8月1日に始動する第4のキャリア「Y!mobile」。狙うターゲットは、スマートフォンを買うのに重い腰が上がらない“非スマホ”ユーザーだ。NTTドコモ、KDDI、ソフトバンクモバイルといった3大キャリアと、低価格でスマホを利用できる“格安スマホ”の中間的存在と自らを位置付けるワイモバイルは7月17日に新製品・サービス発表会を開催。携帯電話市場を勝ち抜くための戦略を語った。
「分かりやすい、安い、シンプル」な新料金プラン
「Y!mobile」のTシャツ姿で現れたワイモバイル代表取締役社長兼CEO エリック・ガン氏は、ワイモバイルの3つの事業領域として、約550万ユーザーを抱える「PHS事業」、約450万ユーザーを抱える「PocketWifi事業」、約100万ユーザーを抱える「Y!mobileスマートフォン+α」を紹介。これからはスマートフォン事業に注力し、ユーザー数を増やしていく意向を示した。
新製品については、スマートフォン2機種、PHS4機種、モバイルWi-Fiルータ1機種を8月1日より順次発売する。総務省が義務化の方針を表明したことで話題になったSIMロックフリーについては、Huawei製スマートフォン「STREAM S 302HW」をSIMロックフリーで発売することを明らかにした。

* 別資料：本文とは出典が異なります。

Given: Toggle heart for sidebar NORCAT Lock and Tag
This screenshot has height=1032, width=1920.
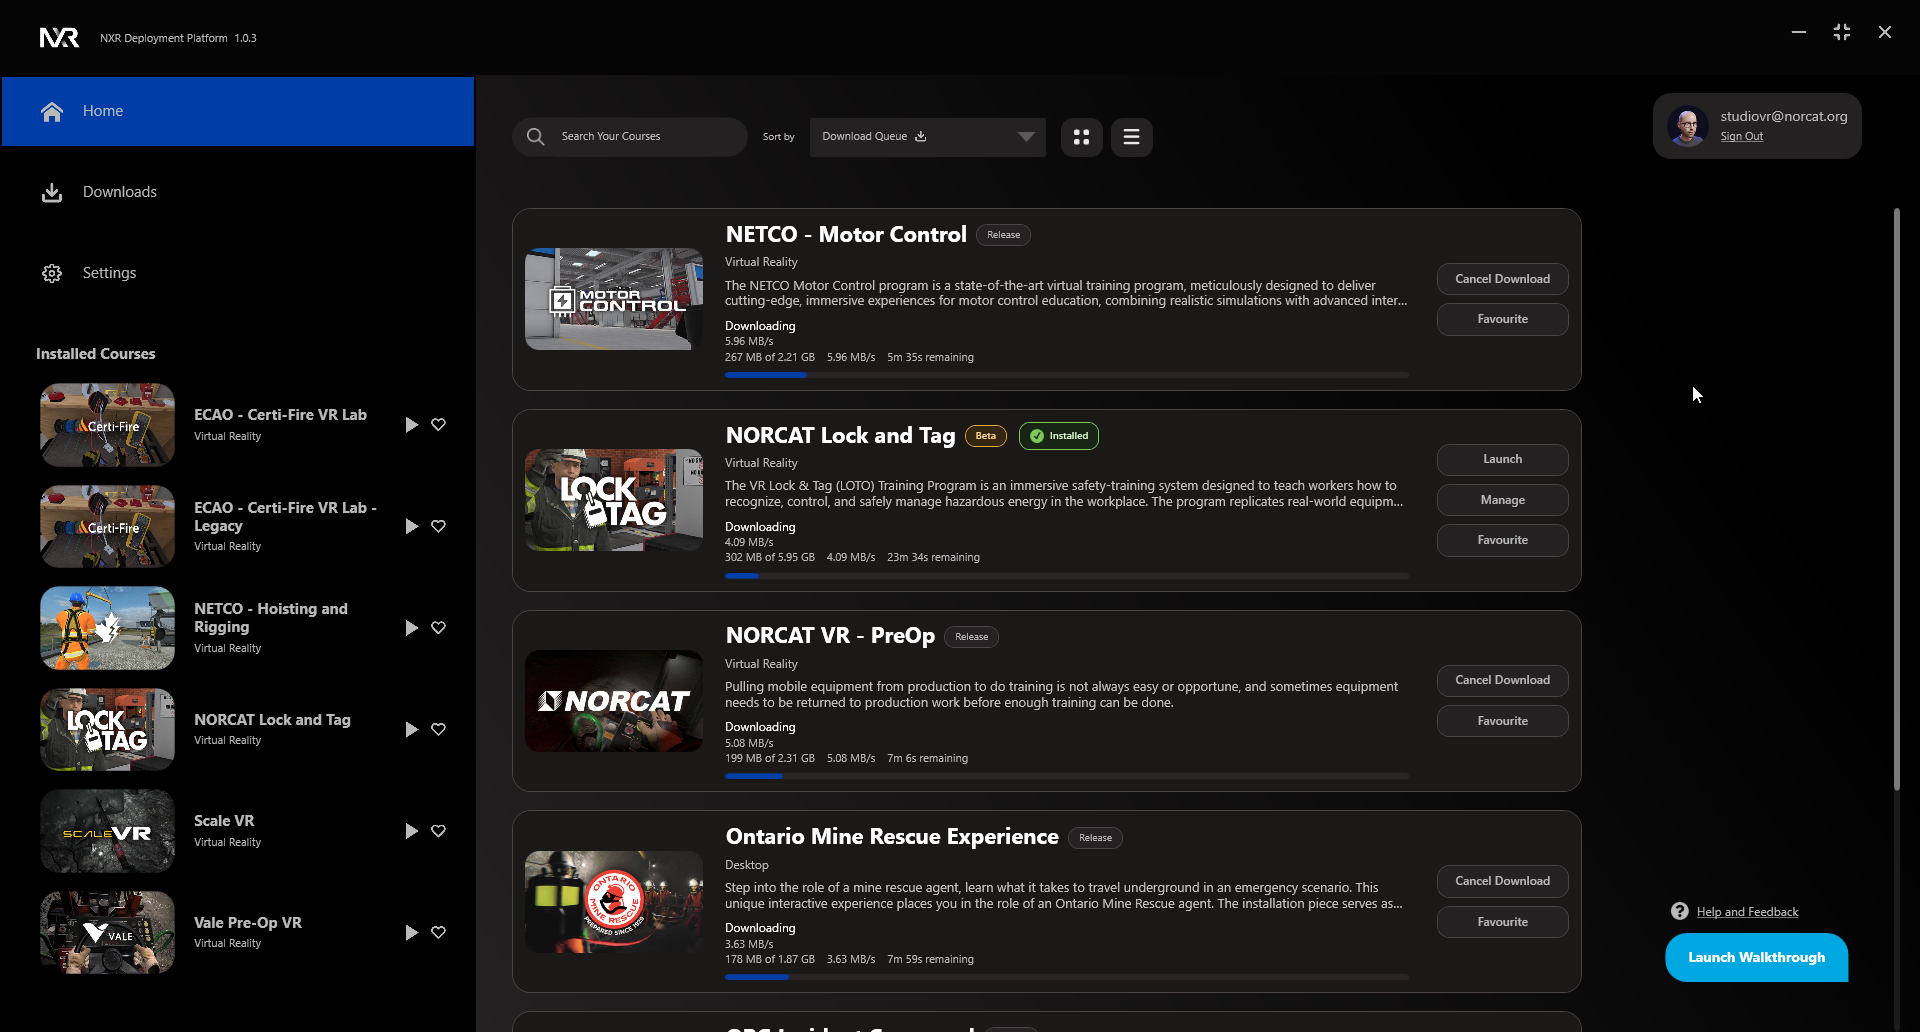Looking at the screenshot, I should click(x=438, y=729).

通話定額やデータ定額プランをどこよりも早く提供してきたウィルコムやイー・アクセス時代の強みを生かし、3大キャリアよりも価格を抑えた新料金プランで業界に殴り込みをかける。
国内のスマホ保有率が53.5%にとどまっている理由として、ガン氏は「現行キャリアが提供する料金プランの分かりにくさ」や「ユーザーが実際に使っているデータ通信量との隔たり」を指摘する。3キャリアが提供する新プランはほぼ同じ料金体制で、データ通信は2Gバイトからのプランしか選択できなくなっている。その隙間を縫うようにワイモバイルは、10分以内の通話が月300回まで利用でき、高速な4G通信が1Gバイトまで使える料金プランを2980円(税別)から提供。必要なデータ量に合わせた上位プランもあるが、「S・M・Lとドリンクを選ぶようなシンプルさ」(ガン氏)が特徴だ。「通話料と通信料全て込みという分かりやすさがあるほか、月額1000円を追加すれば国内通話の完全定額もできる」とガン氏はワイモバイルならではの強みを示した。
ヤフー連携でスマホ初心者を後押し
ヤフーと協業するワイモバイル端末の特徴は、ヤフーと連携したサービスが使えること。Yahoo! JAPAN IDとひも付け、無料で「Y!mobile メール」「Yahoo!ボックス」「Yahoo!ウォレット」といったサービスを利用できる。しかし、ワイモバイルCOO 寺尾洋幸氏は「ヤフーとの連携はまだやりたいことの半分くらいしかできていない。今日展示している端末は“道半ば”のものと思ってほしい。特にPHSとモバイルWi-Fiルータはまだまだ」と語り、あくまで今回の発表会を「第一ステップ」と位置付ける。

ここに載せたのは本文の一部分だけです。